We live in a society that has begun equating leanness with beauty. Perhaps the only thing that would be better than a pill to help you lose weight would be a pill that makes you more beautiful. In fact, many fashion designers and advertisers promote and equate beauty with the near absence of body fat, which isn't necessarily all that healthy. Stimulants are among the least expensive options in treating obesity.  Phentermine acts as a stimulant and energy source to compensate for a lack of caloric intake. Stimulants as a single moiety are at best only modestly effective in achieving weight loss and achieving long-term weight maintenance. 

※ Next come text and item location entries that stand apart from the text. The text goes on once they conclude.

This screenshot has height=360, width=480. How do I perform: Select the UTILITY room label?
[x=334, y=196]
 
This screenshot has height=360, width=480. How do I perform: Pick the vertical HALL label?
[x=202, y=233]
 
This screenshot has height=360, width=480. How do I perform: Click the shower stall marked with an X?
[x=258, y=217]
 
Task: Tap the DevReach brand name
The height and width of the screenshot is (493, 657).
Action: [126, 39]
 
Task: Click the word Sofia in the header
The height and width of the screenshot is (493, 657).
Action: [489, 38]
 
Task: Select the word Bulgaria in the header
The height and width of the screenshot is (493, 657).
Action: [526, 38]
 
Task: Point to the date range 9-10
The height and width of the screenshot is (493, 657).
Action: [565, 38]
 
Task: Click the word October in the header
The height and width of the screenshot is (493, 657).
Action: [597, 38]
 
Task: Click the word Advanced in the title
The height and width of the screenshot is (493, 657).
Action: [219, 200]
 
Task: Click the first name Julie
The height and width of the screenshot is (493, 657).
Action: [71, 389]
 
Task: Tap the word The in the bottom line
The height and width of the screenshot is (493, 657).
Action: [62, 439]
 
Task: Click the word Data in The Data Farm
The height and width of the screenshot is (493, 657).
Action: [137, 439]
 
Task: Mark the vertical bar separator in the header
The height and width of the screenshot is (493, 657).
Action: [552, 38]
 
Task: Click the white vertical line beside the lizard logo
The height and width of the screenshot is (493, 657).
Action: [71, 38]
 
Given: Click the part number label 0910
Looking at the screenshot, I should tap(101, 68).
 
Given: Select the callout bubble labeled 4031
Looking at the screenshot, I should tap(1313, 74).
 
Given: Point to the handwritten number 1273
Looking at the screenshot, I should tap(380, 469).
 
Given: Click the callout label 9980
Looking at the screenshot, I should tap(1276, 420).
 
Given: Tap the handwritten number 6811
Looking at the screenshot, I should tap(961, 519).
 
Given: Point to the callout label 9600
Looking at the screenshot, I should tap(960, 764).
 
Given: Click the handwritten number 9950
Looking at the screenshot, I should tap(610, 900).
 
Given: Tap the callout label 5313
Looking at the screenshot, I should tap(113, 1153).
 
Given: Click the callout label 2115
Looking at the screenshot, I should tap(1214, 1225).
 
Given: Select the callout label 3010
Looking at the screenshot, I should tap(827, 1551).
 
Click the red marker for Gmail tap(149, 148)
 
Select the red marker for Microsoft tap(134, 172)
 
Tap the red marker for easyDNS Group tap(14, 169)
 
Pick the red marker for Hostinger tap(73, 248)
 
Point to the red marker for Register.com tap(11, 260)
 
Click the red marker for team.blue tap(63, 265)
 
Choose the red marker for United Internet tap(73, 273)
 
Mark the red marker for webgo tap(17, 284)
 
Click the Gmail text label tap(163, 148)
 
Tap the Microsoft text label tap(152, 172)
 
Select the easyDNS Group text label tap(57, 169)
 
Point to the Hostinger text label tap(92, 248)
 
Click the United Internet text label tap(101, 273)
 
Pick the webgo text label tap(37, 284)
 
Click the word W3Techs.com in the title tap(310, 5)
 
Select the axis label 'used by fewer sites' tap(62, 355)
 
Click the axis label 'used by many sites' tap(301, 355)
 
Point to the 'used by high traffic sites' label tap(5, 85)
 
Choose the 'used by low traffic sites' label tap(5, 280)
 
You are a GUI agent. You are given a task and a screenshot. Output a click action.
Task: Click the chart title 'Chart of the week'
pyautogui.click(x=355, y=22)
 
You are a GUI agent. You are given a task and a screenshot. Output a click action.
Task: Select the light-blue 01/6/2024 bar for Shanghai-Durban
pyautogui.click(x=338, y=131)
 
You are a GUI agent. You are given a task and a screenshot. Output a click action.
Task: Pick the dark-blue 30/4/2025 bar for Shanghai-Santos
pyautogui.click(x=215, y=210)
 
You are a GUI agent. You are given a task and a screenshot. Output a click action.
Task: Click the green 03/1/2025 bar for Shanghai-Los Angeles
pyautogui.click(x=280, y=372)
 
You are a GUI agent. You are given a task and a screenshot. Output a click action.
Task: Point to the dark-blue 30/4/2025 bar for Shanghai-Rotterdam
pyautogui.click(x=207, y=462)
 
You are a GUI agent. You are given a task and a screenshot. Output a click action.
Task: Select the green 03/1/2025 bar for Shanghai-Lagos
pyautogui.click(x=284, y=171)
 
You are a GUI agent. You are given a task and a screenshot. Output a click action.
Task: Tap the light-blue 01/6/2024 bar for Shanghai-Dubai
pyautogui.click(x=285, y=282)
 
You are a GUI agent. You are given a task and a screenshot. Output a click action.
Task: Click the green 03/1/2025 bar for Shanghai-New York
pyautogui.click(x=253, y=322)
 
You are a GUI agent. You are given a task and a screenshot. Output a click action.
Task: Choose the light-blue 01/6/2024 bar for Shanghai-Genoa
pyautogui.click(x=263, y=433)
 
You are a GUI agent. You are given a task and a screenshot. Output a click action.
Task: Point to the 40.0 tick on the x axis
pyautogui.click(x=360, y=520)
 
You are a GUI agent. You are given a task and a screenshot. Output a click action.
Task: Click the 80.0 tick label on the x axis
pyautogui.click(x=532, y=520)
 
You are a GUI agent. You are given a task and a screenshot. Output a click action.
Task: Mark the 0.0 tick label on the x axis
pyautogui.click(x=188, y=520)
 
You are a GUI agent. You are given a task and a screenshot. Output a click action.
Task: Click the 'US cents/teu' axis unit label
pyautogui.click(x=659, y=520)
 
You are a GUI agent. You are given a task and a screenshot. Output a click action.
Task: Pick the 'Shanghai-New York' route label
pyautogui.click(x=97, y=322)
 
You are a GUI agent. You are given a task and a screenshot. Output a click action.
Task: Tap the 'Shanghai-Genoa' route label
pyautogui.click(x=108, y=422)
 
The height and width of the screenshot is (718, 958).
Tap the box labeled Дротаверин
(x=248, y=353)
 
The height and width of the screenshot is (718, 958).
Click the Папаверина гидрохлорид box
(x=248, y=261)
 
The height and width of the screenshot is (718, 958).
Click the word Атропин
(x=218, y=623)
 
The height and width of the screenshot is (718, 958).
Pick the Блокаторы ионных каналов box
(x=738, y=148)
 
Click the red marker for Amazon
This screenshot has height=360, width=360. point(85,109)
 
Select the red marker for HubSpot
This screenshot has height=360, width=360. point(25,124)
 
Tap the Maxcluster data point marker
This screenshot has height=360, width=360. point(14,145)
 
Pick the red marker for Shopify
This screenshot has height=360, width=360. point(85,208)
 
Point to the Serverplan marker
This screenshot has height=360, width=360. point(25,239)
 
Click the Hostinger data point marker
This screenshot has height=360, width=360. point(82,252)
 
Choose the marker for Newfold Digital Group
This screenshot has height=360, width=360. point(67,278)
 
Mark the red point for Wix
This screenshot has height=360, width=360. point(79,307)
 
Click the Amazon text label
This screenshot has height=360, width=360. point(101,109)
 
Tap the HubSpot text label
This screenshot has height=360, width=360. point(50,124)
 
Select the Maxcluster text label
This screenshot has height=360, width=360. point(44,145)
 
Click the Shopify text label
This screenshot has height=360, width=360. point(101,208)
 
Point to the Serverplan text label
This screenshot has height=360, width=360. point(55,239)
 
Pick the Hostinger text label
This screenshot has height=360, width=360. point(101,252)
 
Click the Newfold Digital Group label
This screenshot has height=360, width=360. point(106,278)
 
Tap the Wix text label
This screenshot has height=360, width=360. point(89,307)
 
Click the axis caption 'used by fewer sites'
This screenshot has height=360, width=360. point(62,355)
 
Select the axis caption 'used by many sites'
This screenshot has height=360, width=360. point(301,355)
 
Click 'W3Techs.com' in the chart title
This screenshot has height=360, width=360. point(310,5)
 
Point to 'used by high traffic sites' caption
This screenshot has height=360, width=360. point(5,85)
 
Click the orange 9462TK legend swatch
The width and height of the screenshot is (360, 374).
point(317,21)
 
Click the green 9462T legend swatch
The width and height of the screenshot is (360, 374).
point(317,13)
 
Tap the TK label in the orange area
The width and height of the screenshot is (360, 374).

Related: [BLOG]: Obesity drug safety review

In younger patients, stimulants for ADHD drugs are typically prescribed on vague diagnostic assessments or second- or third-hand recommendations from school teachers, administrators, or counselors. The long-term safety /cognitive effects from taking stimulants in children are unknown. 

References

Kripke DF, Langer RD, Kline LE. Hypnotic’s association with mortality or cancer: a matched cohort study. BMJ Open. 2012;2:e000850.

Billioti de Gage S, Moride Y, Ducruet T, et al. Benzodiazepine use and risk of Alzheimer’s disease: case-control study. BMJ. 2014;349:g5205.

National Center for Health Statistics. Health, United States, 2010: With Special Feature on Death and Dying. Hyattsville, MD: National Center for Health Statistics; February 2011. http://www.ncbi.nlm.nih.gov/books/nbk54386. Accessed July 9, 2015.

FDA. FDA drug safety communication: prescription acetaminophen products to be limited to 325 mg per dosage unit; boxed warning will highlight potential for severe liver failure. http://www.fda.gov/Drugs/DrugSafety/ucm239821.htm. Accessed July 9. 2015.

David Gortler, PharmD, is a drug safety expert and a former FDA medical officer and neuropharmacology expert at FormerFDA.com.